International Monetary Fund chief Christine Lagarde added a potential complication by insisting that any deal must include a restructuring to make Greece’s massive debt pile sustainable.
Speaking in Washington on Wednesday, Lagarde said that to address Greece’s acute crisis any deal needed to have two legs. One was structural reforms and fiscal consolidation.
“The other leg is debt restructuring, which we believe is needed in the case of Greece for it to have debt sustainability,” she said.
Germany, Athens’ biggest creditor, has said any debt write-off would be illegal under the EU treaty and has also taken a restrictive approach to reprofiling Athens’ official borrowings to ease the short-term pressure of debt service.
Even France, Greece’s strongest support in the euro zone, acknowledged on Thursday it was working on scenarios for a Greek exit from the currency area if weekend efforts to clinch a deal fail.
“We would be irresponsible if we did not consider this question. So we are thinking about it because it’s our duty to be ready for any eventuality, but it’s not what we want,” French Finance Minister Michel Sapin told LCI television.
TSIPRAS SEEKS CONSENSUS
According to the Athens daily Kathimerini, Greece is planning a reform package worth 12 billion euros over two years, more than previously planned to offset a return to recession after months of difficult negotiations with creditors.
Instead of growing by 0.5 percent this year, months of uncertainty and almost two weeks of capital controls mean “there are estimates of a recession of about 3 percent”, it said.
“It is estimated that the measures of 8 billion euros that Greece had presented for 2015 and 2016 will have to be increased by 2 billion euros per year, raising the total to 12 billion euros for the two years,” Kathimerini reported.
There was no immediate official confirmation of the figures.
Greece last year emerged from a deep recession that shrank its gross domestic product by a quarter over six years.
A second newspaper, Naftemporiki, detailed what it said were proposed tax hikes to raise the money – an increase in corporate tax to 28 percent from 26 percent and in value added tax on luxury goods from to 13 from 10 percent; on processed foods, restaurants, transport and some private health services to 23 from 13 percent and on hotels to 13 percent from 6.5 percent.
The report said Greek islands would continue to enjoy tax breaks that creditors had sought to scrap. Naftemporiki said the entire package would be worth 10 to 12 billion euros.
Such measures may face resistance from the hard-left wing of Tsipras’ Syriza party and from his junior coalition partner, the Independent Greeks, after the government won a resounding ‘No’ to more austerity in a referendum on July 5.
DRAGHI UNDER FIRE
Draghi’s support for Greek banks came under attack from German Bundesbank chief Jens Weidmann, a senior ECB policymaker, who said it was up to governments, not the central bank, to provide any aid to Athens.

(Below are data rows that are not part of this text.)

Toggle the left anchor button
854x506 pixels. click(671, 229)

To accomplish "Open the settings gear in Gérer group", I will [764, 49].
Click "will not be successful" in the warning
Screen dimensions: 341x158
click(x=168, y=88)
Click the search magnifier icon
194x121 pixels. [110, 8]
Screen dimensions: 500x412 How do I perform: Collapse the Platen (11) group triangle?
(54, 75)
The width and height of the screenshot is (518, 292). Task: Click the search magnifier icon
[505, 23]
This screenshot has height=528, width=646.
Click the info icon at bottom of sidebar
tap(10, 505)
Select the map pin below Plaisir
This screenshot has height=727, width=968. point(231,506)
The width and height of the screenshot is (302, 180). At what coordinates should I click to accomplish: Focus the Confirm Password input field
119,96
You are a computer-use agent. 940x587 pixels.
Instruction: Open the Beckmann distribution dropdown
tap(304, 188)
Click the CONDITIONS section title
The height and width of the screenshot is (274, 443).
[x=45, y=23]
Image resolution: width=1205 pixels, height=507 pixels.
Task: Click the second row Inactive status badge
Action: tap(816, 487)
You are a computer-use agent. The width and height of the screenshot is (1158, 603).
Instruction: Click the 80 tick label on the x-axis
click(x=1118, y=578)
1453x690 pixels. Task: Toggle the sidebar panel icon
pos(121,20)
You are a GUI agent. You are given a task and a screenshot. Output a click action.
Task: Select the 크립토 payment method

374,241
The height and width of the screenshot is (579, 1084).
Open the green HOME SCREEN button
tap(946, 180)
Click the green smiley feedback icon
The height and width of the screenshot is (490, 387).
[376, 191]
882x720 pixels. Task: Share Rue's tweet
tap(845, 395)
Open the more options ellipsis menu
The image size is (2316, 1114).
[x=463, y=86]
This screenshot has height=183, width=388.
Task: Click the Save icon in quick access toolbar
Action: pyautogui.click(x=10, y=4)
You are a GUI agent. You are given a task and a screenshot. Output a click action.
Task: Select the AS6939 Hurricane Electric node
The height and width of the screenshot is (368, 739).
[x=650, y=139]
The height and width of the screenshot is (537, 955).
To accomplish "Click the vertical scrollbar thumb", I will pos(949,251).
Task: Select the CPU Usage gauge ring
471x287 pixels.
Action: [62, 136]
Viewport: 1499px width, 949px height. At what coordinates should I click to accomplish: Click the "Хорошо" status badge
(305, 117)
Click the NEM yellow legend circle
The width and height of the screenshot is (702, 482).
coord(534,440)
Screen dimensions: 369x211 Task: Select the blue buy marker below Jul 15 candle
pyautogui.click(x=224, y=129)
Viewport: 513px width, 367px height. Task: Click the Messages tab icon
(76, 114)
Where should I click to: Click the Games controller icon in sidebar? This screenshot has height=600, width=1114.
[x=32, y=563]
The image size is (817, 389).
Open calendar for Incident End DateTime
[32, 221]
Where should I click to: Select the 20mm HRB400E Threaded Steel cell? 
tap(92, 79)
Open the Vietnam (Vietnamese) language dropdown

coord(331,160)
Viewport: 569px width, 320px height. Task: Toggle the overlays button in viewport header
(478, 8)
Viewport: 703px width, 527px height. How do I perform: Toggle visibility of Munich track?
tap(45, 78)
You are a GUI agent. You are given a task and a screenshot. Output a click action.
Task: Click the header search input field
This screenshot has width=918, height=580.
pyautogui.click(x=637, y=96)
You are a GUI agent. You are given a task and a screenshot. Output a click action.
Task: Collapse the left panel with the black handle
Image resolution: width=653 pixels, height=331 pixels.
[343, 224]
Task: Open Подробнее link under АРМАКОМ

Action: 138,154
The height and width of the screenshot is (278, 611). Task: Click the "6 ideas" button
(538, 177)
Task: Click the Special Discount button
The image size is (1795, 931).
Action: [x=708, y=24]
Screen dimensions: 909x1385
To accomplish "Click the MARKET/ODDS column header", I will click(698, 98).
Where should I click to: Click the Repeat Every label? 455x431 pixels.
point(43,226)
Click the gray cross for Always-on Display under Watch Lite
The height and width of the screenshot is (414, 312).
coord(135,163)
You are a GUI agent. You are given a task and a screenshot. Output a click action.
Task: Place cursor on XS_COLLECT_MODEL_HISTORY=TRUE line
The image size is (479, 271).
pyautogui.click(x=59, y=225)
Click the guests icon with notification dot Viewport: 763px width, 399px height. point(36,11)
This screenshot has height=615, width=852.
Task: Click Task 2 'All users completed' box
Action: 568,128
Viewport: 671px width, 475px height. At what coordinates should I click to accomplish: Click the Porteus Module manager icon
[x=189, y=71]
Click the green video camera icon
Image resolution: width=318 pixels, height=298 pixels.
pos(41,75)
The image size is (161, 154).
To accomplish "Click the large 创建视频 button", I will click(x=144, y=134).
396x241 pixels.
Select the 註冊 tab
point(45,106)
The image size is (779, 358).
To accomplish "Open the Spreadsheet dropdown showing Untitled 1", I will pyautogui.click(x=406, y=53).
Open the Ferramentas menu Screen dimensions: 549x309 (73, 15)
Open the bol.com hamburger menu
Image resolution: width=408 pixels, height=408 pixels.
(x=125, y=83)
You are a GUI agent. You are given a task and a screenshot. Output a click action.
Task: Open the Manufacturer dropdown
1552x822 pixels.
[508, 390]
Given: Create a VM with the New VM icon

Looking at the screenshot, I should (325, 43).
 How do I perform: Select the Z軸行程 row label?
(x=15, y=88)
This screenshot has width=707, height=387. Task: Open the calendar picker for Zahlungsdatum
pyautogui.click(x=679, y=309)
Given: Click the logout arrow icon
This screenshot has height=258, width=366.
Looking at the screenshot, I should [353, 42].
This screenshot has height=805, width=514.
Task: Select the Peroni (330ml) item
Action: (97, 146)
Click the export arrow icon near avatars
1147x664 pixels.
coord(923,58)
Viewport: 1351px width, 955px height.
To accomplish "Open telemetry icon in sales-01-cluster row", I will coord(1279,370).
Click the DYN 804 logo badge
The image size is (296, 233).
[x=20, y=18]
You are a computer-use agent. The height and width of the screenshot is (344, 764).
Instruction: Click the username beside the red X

“Central banks need to show where their limits lie,” he told an audience in Frankfurt. “It needs to be crystal clear that responsibility for further developments in Greece … lies with the Greek government and the countries providing assistance – not the ECB Governing Council.”
Weidmann also said capital controls should remain in force in Greece until there was any deal, and that the ECB should not increase its liquidity assistance for Greek banks, without which they may collapse next week.
European officials told Reuters on Wednesday that some large Greek banks may have to be shut and taken over by stronger rivals as part of a restructuring of the sector that would follow any bailout of the country.
One official said Greece’s four big banks – National Bank of Greece, Eurobank, Piraeus and Alpha Bank – could be reduced to just two, a measure that would doubtless encounter fierce resistance in Athens.
A second person said that although mergers of banks were necessary, this could happen over the longer term.
“The Greek economy is in ruins. That means the banks need a restart,” said the first person, adding that prompt action was necessary following any bailout between Athens and the euro zone. “Cyprus could be a role model.”